DIRECTIONS FOR THIS TASK | For each line in the data that includes "Collapse", make a copy.
▼
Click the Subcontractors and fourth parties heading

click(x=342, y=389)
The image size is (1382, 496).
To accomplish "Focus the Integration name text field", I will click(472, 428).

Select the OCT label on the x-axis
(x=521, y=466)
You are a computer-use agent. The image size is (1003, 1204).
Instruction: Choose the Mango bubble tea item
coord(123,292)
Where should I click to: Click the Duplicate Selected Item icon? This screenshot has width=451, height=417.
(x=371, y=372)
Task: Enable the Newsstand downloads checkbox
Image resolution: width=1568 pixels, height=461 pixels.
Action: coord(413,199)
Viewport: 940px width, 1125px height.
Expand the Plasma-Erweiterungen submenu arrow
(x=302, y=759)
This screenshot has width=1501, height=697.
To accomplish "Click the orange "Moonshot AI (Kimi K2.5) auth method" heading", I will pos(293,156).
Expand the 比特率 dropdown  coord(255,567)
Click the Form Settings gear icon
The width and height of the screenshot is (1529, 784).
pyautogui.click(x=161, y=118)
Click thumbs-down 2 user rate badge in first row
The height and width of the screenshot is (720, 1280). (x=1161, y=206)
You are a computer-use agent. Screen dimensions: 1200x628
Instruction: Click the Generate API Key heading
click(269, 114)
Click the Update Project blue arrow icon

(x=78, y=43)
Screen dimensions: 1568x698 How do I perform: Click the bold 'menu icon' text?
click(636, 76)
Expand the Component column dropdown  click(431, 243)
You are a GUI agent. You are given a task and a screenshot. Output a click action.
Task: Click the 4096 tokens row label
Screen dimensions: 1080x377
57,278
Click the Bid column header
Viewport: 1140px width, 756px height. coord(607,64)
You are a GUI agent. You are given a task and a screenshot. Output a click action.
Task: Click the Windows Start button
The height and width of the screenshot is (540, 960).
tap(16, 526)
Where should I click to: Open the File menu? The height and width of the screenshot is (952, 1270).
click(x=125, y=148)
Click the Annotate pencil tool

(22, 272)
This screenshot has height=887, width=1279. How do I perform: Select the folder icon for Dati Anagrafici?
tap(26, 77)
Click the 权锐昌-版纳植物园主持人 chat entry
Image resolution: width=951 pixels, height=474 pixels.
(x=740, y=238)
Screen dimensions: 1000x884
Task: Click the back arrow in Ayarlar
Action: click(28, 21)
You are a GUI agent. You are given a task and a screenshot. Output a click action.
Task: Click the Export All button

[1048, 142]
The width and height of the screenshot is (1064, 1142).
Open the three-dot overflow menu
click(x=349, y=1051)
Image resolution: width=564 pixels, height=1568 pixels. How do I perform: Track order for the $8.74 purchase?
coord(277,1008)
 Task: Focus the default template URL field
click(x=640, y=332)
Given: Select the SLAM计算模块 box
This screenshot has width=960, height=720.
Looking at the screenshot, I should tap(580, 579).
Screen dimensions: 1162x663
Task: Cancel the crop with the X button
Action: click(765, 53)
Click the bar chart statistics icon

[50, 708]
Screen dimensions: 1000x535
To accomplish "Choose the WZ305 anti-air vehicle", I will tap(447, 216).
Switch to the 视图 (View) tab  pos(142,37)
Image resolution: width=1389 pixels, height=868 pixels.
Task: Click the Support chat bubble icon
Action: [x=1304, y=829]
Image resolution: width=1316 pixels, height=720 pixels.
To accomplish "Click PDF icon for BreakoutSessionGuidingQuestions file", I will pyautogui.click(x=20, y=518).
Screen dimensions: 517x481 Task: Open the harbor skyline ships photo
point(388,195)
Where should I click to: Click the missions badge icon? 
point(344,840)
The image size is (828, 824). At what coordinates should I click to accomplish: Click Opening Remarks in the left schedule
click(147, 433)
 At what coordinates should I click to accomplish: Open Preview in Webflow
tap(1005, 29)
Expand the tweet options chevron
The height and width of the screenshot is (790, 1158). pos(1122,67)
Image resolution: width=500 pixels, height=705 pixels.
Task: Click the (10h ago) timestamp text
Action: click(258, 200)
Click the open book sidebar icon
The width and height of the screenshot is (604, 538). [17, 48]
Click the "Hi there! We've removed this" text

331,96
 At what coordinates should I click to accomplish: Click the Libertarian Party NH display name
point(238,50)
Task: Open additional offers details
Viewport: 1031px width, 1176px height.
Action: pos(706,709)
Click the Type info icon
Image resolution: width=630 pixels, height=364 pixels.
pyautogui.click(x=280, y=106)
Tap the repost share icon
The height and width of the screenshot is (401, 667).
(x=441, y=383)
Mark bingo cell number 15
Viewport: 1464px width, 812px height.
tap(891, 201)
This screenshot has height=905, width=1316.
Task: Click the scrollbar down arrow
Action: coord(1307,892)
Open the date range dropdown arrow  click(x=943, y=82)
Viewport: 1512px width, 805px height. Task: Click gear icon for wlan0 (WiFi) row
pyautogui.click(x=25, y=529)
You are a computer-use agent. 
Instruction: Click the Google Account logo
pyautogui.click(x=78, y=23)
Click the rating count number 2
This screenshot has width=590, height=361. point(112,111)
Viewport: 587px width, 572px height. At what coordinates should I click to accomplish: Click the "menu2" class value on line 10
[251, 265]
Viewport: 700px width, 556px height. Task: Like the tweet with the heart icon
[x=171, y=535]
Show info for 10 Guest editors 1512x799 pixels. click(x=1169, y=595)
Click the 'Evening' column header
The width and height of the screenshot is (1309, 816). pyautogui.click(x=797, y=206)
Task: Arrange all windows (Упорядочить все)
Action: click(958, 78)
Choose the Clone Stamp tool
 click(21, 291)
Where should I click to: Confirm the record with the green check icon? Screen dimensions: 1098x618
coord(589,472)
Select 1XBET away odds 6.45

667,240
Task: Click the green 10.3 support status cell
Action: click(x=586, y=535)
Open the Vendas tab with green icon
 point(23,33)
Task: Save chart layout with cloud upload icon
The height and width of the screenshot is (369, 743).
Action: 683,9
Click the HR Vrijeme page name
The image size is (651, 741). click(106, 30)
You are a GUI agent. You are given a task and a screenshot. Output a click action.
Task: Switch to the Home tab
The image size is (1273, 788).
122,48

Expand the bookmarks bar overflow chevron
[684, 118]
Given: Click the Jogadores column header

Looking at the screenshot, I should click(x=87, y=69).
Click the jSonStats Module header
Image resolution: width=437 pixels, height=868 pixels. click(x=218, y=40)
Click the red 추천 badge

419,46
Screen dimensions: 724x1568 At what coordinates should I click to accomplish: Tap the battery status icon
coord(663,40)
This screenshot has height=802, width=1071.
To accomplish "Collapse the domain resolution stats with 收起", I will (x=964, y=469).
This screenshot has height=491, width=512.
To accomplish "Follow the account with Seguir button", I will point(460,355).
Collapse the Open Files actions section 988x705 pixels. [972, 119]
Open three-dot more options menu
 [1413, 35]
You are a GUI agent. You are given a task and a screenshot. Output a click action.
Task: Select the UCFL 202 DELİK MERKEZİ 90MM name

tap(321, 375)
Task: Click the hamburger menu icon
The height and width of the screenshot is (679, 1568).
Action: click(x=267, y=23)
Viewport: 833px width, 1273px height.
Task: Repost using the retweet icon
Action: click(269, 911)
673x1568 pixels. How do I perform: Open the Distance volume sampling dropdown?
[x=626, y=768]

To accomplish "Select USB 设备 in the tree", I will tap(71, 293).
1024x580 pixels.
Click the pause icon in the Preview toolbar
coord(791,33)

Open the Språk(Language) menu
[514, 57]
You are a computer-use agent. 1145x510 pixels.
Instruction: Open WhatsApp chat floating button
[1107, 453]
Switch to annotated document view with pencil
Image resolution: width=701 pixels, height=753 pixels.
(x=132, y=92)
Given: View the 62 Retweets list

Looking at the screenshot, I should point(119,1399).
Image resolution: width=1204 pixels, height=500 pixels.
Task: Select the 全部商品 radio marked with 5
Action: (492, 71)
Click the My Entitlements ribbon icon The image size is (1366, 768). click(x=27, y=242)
▲
EXERCISE RESULT |
To accomplish "Collapse the domain resolution stats with 收起", I will (x=964, y=469).
Collapse the Open Files actions section 988x705 pixels. [972, 119]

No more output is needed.